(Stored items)
= = = = = = =

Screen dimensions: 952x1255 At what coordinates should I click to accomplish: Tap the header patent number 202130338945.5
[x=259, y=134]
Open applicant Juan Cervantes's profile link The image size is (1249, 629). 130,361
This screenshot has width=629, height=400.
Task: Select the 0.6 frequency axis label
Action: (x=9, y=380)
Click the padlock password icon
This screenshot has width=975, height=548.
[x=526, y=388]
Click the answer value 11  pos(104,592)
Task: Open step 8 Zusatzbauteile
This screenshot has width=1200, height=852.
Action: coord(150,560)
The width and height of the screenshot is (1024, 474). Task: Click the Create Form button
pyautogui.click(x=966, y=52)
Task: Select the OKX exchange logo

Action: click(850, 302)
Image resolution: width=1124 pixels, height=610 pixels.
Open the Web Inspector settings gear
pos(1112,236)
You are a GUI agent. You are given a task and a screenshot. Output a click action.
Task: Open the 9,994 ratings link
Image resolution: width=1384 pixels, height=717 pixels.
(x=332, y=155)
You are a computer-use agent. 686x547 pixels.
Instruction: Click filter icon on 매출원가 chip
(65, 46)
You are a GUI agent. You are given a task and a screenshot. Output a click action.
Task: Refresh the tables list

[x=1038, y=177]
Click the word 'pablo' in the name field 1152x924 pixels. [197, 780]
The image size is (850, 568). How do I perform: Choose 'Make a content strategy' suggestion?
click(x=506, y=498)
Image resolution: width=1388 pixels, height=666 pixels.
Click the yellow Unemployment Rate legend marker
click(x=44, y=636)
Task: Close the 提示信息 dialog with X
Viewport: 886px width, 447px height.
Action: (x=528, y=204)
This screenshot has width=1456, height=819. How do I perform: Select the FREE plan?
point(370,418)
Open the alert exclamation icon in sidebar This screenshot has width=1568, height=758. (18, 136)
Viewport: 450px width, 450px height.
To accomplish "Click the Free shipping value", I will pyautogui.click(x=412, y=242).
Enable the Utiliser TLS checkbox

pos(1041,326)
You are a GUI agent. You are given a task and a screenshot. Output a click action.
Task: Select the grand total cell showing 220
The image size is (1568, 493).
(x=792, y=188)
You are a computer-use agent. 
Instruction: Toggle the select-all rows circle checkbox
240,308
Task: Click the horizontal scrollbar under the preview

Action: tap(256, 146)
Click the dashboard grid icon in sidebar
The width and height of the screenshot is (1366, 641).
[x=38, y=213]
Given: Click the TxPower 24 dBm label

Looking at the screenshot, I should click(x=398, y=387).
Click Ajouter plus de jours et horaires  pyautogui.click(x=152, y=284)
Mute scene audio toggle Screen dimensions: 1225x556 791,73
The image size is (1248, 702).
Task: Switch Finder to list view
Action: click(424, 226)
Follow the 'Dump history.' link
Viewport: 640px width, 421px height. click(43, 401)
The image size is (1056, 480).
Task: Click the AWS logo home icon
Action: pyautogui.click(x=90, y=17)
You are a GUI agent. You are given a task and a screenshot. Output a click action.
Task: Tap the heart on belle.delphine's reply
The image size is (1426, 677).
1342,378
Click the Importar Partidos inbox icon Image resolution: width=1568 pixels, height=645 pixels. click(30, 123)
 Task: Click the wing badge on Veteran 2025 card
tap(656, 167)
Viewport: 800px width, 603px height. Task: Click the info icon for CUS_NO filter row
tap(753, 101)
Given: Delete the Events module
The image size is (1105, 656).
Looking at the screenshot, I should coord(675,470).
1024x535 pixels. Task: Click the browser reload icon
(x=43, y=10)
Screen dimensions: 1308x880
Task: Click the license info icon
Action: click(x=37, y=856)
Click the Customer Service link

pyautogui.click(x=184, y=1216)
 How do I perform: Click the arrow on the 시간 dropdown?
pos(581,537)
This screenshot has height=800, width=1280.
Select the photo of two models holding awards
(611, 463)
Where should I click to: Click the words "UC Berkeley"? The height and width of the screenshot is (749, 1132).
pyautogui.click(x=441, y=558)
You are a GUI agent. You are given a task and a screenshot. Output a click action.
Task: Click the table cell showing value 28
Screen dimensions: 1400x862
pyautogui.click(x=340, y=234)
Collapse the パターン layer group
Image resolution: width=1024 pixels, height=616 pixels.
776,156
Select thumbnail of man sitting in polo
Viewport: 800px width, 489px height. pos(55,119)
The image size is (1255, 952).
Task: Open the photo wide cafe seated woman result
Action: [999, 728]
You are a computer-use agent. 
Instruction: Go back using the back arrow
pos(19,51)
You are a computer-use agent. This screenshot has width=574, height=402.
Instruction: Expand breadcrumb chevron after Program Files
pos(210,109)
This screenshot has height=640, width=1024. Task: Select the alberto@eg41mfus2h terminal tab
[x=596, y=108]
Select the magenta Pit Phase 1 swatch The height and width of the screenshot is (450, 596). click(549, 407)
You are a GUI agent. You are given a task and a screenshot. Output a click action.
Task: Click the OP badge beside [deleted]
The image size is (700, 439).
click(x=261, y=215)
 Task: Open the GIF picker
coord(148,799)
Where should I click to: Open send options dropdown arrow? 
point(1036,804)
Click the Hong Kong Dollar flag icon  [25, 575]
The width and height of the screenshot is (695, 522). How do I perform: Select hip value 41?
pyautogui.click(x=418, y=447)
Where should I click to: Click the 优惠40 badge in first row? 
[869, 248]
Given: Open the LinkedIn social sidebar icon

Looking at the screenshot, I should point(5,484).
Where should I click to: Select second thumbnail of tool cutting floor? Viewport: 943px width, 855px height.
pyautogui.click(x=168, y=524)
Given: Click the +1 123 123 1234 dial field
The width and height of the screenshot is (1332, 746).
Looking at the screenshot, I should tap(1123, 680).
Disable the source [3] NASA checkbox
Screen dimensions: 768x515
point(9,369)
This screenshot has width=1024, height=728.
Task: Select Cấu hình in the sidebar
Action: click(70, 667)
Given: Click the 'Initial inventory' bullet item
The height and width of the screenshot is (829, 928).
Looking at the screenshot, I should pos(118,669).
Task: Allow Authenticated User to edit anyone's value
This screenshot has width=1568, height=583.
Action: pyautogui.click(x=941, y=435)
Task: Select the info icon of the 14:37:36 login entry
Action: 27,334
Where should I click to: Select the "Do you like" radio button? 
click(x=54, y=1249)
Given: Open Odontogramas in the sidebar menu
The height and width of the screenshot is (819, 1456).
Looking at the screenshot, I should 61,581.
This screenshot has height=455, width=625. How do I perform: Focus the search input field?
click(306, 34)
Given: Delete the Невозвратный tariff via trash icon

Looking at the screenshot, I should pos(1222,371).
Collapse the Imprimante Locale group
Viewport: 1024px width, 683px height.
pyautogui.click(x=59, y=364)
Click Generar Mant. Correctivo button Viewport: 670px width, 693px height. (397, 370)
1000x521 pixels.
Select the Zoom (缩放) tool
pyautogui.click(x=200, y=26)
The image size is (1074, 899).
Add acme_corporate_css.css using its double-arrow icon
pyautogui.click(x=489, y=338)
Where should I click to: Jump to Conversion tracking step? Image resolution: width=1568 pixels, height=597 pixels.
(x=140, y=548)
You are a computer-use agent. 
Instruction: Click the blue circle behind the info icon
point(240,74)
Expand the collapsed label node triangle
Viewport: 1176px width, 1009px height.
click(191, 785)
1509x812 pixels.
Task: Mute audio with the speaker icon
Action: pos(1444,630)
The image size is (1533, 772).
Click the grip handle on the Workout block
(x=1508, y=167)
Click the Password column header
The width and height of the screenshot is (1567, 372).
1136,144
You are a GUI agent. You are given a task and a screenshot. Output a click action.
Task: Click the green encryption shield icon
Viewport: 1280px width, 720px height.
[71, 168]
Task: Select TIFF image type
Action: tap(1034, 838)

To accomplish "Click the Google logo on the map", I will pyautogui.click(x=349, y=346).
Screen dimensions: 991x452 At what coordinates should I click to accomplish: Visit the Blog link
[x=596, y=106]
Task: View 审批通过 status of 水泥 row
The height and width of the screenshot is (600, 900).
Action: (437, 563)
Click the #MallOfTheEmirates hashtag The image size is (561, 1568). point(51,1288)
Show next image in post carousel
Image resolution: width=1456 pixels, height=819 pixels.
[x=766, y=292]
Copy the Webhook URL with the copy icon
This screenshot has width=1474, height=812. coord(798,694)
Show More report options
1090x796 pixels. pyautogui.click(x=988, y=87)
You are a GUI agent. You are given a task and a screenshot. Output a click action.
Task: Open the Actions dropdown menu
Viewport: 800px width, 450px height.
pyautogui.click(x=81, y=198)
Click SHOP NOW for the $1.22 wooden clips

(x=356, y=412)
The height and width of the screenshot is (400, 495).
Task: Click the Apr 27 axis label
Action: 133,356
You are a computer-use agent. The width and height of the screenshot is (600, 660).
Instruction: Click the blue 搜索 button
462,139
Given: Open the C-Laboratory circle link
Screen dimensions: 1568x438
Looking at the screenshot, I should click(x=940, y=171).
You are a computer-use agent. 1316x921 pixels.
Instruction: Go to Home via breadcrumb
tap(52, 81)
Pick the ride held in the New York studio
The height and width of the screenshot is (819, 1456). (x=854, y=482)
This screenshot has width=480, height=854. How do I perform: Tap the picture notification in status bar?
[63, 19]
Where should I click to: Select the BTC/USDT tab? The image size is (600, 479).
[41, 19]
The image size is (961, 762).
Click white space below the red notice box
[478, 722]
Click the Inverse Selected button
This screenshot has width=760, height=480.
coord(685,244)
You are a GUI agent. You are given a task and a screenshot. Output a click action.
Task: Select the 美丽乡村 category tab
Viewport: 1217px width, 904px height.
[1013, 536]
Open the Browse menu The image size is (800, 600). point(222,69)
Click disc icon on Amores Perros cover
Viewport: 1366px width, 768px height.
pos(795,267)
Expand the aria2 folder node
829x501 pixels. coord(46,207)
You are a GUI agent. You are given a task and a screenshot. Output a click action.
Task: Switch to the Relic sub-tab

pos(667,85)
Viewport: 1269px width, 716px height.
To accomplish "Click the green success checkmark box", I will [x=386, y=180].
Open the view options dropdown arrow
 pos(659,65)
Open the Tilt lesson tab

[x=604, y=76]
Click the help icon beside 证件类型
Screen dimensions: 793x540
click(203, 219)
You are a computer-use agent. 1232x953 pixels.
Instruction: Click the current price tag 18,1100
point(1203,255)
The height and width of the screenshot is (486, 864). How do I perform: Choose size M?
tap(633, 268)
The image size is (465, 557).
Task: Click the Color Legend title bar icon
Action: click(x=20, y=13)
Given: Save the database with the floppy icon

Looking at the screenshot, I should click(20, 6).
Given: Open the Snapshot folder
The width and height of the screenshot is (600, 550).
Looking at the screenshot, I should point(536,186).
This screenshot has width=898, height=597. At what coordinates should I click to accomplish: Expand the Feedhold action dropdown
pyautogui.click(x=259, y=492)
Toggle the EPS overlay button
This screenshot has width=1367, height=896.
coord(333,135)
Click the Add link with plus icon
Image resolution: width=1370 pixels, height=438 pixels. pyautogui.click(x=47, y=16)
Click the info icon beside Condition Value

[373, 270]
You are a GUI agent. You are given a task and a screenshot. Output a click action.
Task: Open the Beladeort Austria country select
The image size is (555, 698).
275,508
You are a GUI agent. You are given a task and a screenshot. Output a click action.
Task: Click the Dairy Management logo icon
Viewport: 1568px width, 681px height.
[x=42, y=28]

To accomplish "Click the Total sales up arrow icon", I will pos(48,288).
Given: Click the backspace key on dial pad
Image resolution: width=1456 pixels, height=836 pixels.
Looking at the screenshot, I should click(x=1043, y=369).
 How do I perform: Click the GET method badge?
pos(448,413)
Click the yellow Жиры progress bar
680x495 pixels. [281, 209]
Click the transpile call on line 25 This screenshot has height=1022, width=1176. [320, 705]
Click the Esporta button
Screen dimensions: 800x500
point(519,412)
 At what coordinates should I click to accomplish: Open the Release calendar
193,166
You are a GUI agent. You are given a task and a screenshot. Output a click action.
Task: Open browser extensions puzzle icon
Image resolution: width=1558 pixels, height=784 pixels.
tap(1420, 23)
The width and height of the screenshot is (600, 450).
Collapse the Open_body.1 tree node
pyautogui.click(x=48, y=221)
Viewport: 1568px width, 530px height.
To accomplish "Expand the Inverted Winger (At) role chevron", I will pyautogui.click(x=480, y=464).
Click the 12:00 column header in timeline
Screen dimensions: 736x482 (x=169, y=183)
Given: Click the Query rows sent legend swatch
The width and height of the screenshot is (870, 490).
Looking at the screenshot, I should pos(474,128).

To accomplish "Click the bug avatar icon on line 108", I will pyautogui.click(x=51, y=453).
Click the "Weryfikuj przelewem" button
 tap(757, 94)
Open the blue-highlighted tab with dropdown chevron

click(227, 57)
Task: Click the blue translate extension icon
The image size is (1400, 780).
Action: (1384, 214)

= = = = = = =

# Exercise directions
Show each line of the records above containing "menu".

# Result for this exercise
Given: Open Odontogramas in the sidebar menu
Task: Open the Actions dropdown menu
Open the Browse menu The image size is (800, 600). point(222,69)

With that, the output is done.